O bsb é uma newsletter semanal sobre a arte e ciência de construir e investir em empresas de tecnologia. Para receber nossos e-mails, basta clicar abaixo:

Oi pessoal, tudo bem? Estamos retomamos a sequência de artigos educacionais sobre blockchains. Tem muito conteúdo bacana vindo nas próximas semanas.


🤗 Twitter: entender a token economia de um projeto crypto é tarefa fundamental para qualquer investidor e empreendedor no setor. Entender que valor se dá pelo fluxo de caixa e pela utilidade é uma mudança de paradigma importante.

👍🏻 Nutella:

  • Entender a token economia de um protocolo blockchain é fundamental para qualquer análise séria
  • É preciso entender o lado da oferta de tokens, não apenas a atual, mas futura, cronograma de desbloqueio de tokens
  • Hoje a principal metodologia de valuation de tokens é uma mescla das análoses de empresas – fluxo de caixa descontado e múltiplos – com o cálculo de valor utilitário do token
  • Atualmente a maioria das blockchains são inflacionárias e precisam de nova demanda continua de investidores para manter seus preços. Em crypto, o ativo e o serviço/negócio que este oferece são coisas diferentes e algumas vezes pouco correlacionado

👊🏻 Raiz: 

Quando um investidor americano analisa uma empresa num país emergente, um dos componentes essenciais a serem entendidos é política monetária. Países com alta inflação tem maior risco de perda de valor ao investidor.

☆ ☆ ☆ ☆

_Exercício 1_: Reproduza sem nenhuma alteração as linhas de dados abaixo, desde a primeira até a linha que contém "pyautogui.click(x=157, y=39)", inclusive.
_Exercício 2_: Dê continuidade ao texto acima sobre a token economia de projetos cripto, a partir do ponto em que ele se encerra.

_Linhas de dados_:
☆ ☆ ☆ ☆

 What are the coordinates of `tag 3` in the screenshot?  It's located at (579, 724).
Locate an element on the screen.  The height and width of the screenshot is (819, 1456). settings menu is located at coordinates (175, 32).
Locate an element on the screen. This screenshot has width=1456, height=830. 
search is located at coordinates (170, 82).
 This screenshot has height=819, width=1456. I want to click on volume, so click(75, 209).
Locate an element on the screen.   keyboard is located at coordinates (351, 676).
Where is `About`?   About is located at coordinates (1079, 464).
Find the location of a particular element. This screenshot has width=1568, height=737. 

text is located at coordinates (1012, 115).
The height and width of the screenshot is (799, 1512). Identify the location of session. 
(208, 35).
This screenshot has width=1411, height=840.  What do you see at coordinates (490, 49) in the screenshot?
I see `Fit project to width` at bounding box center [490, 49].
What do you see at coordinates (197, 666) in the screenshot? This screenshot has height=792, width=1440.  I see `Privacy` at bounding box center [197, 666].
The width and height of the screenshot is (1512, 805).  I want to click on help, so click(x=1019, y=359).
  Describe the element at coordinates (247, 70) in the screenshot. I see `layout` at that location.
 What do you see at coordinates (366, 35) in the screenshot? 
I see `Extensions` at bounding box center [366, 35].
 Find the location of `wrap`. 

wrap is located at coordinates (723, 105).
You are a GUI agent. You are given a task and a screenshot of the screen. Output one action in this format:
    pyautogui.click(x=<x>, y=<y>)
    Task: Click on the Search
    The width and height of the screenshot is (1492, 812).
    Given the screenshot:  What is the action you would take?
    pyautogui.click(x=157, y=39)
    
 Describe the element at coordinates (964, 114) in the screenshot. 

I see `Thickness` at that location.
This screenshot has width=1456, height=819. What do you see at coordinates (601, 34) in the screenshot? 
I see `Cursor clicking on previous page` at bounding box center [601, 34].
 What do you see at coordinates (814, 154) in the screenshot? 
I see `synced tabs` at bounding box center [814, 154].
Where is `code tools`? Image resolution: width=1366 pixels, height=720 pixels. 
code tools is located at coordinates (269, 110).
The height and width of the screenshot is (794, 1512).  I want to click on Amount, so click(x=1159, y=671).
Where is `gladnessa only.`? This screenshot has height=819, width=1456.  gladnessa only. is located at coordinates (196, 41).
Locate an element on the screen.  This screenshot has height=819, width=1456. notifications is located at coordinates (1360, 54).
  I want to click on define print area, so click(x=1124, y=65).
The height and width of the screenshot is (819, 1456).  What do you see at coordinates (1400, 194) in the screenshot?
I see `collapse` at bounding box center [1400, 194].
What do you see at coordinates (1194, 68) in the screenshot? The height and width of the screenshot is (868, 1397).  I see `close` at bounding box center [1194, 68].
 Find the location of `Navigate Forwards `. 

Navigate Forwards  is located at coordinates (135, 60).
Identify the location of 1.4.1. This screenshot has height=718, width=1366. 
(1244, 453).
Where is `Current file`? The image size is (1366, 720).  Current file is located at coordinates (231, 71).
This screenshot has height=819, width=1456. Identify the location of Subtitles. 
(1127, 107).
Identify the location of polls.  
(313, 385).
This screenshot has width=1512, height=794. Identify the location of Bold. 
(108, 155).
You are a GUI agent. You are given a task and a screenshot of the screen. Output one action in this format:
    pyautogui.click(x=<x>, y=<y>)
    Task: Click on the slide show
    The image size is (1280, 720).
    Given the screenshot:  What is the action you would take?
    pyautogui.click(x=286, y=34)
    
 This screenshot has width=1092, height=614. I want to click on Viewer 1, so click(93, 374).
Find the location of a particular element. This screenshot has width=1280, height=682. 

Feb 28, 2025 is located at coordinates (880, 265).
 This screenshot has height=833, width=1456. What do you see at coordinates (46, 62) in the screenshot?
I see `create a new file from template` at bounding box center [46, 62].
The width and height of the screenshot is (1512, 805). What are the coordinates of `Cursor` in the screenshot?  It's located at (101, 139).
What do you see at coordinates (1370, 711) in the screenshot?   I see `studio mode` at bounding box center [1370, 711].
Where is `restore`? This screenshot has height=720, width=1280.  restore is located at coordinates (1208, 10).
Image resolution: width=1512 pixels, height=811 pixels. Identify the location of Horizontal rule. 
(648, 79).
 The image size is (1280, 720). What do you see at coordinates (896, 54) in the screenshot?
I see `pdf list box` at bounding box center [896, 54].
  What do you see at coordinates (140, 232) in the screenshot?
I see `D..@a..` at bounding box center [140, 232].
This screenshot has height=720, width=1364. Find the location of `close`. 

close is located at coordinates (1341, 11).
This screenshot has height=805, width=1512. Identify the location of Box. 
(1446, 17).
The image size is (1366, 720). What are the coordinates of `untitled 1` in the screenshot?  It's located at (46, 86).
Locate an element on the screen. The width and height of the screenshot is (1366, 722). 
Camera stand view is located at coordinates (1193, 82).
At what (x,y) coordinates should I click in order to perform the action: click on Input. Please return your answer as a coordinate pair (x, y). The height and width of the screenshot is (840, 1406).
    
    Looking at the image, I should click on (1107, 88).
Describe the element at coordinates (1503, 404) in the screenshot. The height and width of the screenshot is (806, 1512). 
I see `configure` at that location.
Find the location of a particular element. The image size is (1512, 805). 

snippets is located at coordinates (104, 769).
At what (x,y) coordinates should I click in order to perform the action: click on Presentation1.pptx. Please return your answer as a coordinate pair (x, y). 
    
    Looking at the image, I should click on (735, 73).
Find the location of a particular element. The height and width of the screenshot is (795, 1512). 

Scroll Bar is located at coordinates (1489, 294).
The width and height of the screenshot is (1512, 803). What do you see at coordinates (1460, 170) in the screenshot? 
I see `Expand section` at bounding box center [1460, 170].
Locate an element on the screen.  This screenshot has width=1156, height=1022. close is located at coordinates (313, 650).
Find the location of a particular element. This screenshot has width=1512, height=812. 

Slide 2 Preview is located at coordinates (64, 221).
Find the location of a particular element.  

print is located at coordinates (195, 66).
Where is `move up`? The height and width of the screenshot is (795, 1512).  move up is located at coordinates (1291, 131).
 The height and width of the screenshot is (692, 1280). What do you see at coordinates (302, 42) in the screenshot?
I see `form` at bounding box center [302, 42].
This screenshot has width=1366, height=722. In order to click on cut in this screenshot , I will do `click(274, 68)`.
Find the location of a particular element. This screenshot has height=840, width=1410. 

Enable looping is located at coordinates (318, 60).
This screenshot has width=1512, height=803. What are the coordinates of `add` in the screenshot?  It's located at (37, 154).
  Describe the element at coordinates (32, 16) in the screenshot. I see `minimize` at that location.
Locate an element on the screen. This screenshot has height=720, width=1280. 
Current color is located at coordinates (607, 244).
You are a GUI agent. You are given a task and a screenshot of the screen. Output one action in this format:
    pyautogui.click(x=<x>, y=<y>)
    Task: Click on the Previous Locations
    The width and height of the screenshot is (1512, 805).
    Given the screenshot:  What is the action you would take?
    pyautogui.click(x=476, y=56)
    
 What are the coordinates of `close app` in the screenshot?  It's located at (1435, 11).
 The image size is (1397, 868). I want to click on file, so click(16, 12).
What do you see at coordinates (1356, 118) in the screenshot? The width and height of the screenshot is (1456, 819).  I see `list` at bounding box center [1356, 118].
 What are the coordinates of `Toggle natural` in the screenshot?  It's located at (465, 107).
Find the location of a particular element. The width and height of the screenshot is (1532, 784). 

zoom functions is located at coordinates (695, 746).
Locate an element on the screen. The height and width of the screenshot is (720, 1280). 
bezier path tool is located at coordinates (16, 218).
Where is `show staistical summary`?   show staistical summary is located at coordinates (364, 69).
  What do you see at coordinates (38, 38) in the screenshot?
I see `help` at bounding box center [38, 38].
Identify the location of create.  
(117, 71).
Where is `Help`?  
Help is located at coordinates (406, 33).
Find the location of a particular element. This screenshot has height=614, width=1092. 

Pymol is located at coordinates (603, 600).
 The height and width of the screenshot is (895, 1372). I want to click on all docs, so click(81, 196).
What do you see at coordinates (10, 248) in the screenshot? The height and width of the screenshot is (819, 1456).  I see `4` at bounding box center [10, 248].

☆ ☆ ☆ ☆

_Resultado da tarefa 1_:
 What are the coordinates of `tag 3` in the screenshot?  It's located at (579, 724).
Locate an element on the screen.  The height and width of the screenshot is (819, 1456). settings menu is located at coordinates (175, 32).
Locate an element on the screen. This screenshot has width=1456, height=830. 
search is located at coordinates (170, 82).
 This screenshot has height=819, width=1456. I want to click on volume, so click(75, 209).
Locate an element on the screen.   keyboard is located at coordinates (351, 676).
Where is `About`?   About is located at coordinates (1079, 464).
Find the location of a particular element. This screenshot has width=1568, height=737. 

text is located at coordinates (1012, 115).
The height and width of the screenshot is (799, 1512). Identify the location of session. 
(208, 35).
This screenshot has width=1411, height=840.  What do you see at coordinates (490, 49) in the screenshot?
I see `Fit project to width` at bounding box center [490, 49].
What do you see at coordinates (197, 666) in the screenshot? This screenshot has height=792, width=1440.  I see `Privacy` at bounding box center [197, 666].
The width and height of the screenshot is (1512, 805).  I want to click on help, so click(x=1019, y=359).
  Describe the element at coordinates (247, 70) in the screenshot. I see `layout` at that location.
 What do you see at coordinates (366, 35) in the screenshot? 
I see `Extensions` at bounding box center [366, 35].
 Find the location of `wrap`. 

wrap is located at coordinates (723, 105).
You are a GUI agent. You are given a task and a screenshot of the screen. Output one action in this format:
    pyautogui.click(x=<x>, y=<y>)
    Task: Click on the Search
    The width and height of the screenshot is (1492, 812).
    Given the screenshot:  What is the action you would take?
    pyautogui.click(x=157, y=39)

_Resultado da tarefa 2_:
A segunda “política monetária” é a da própria empresa em questão. Se esta precisa emitir novas ações para financiar seus projetos, isso é uma forma de inflação. Investidores de startups sempre consideram diluições subsequentes ao calcularem seus retornos. Este tema vai ganhando complexidade a medida que consideramos que diferentes tipos de ações podem ser emitidas (ex: ordinária ou preferencial), com cronogramas particulares. No exemplo oposto temos empresas que recompram de ações, criando deflação com objetivo de valorizar o valor unitário da ação.

Token economia, ou “Tokenomics” descreve a matemática e incentivos que governam os crypto ativos. Inclui tudo sobre a mecânica de como este funciona, assim como as forças psicológicas e comportamentais que afetam seu valor no longo prazo. Token economia tem um bom paralelo com o exemplo de investir em mercados emergentes.

Projetos com token economia bem desenhada tem uma probabilidade muito maior de serem bem sucedidos no longo prazo, pois fizeram um bom trabalho de incentivar a compra dos tokens por investidores de longo prazo. Projetos com token economias mal feitas estão fadados ao fracasso, pois as pessoas vão vender rapidamente os tokens ao primeiro sinal de problema. Se você está considerando investir num crypto ativo, entender a token economia é fundamental.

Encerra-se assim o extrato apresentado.